== RECORDS PROVIDED ==
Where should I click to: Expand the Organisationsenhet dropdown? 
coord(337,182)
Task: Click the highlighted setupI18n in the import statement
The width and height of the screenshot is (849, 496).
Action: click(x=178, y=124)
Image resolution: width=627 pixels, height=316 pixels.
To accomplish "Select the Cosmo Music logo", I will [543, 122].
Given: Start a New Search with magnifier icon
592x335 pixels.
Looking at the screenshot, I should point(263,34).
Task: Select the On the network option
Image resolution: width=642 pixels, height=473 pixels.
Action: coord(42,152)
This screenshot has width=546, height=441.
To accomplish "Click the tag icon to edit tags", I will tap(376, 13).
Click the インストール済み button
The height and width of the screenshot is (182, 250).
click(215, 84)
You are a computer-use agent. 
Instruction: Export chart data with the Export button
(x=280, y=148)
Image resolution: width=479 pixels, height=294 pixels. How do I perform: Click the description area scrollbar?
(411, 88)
...
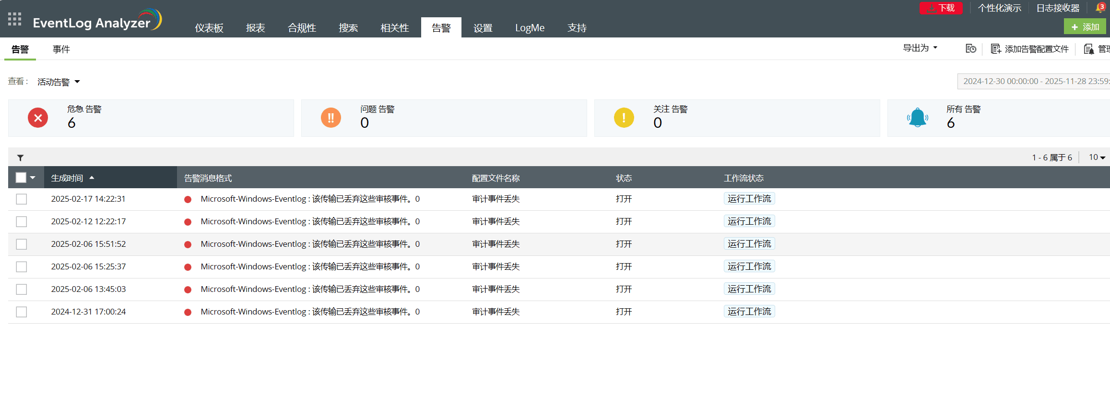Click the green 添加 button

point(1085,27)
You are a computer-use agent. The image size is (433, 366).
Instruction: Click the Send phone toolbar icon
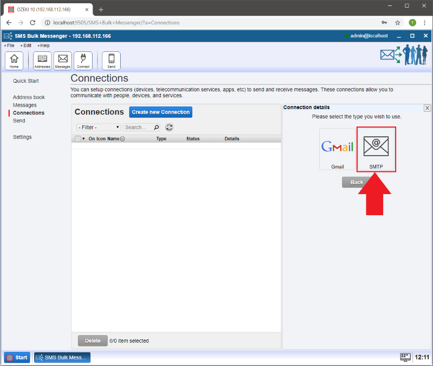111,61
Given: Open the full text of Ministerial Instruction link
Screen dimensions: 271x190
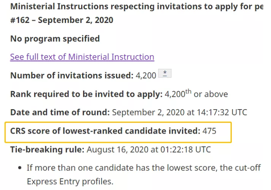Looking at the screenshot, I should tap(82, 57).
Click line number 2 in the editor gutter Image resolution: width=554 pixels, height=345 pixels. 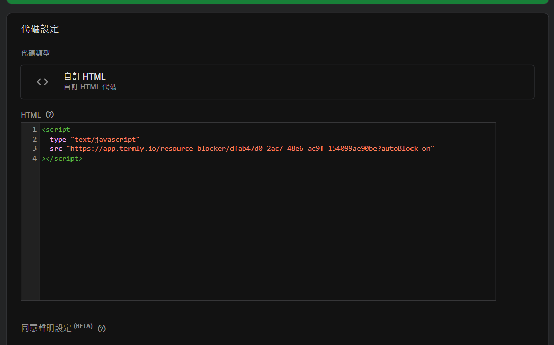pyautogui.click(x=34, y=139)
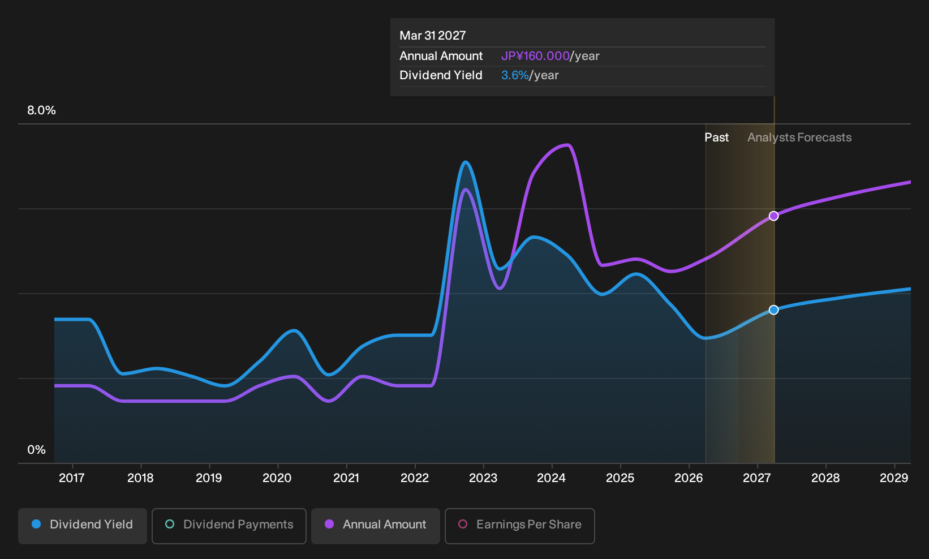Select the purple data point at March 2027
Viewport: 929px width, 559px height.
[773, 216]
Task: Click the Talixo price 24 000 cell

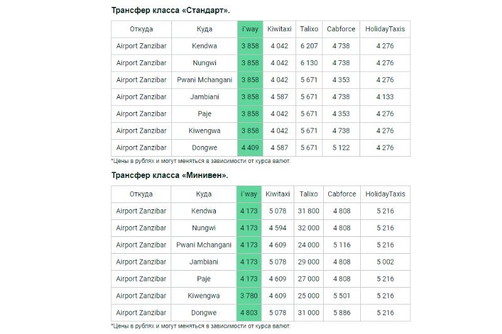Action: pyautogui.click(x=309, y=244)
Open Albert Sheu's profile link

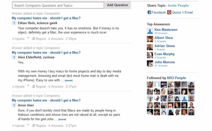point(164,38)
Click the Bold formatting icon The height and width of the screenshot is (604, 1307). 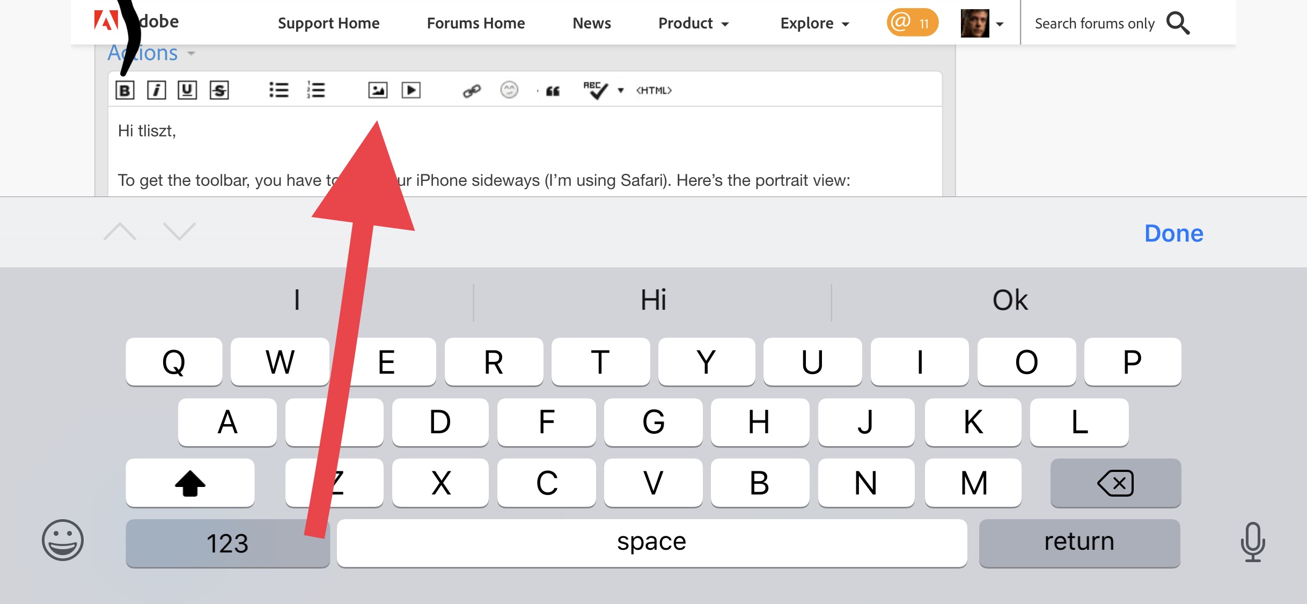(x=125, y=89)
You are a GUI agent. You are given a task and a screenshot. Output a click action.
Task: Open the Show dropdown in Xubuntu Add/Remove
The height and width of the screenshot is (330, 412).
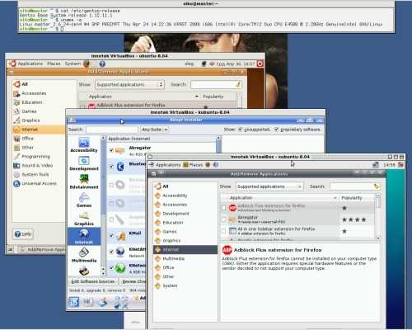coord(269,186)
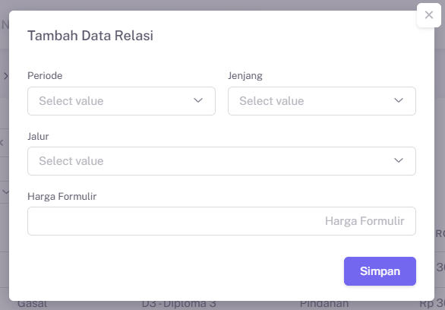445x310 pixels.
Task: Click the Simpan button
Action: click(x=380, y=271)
--
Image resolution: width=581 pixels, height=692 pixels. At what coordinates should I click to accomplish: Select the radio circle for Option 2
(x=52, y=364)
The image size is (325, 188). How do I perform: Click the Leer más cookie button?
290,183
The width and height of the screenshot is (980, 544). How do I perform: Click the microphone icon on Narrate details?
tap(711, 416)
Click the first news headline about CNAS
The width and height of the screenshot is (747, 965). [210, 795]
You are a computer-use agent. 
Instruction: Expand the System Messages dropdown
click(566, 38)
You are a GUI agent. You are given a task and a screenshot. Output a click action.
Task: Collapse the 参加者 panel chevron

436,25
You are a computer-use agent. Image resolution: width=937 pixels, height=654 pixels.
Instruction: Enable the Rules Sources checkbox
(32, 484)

== BRIEF ==
Reproduce the entries above exactly, but only the lines between the line holding "Task: Select the On the network option" and the line holding "Click the インストール済み button", inclusive.

== FINISHED EXERCISE ==
Task: Select the On the network option
Image resolution: width=642 pixels, height=473 pixels.
Action: coord(42,152)
This screenshot has width=546, height=441.
To accomplish "Click the tag icon to edit tags", I will tap(376, 13).
Click the インストール済み button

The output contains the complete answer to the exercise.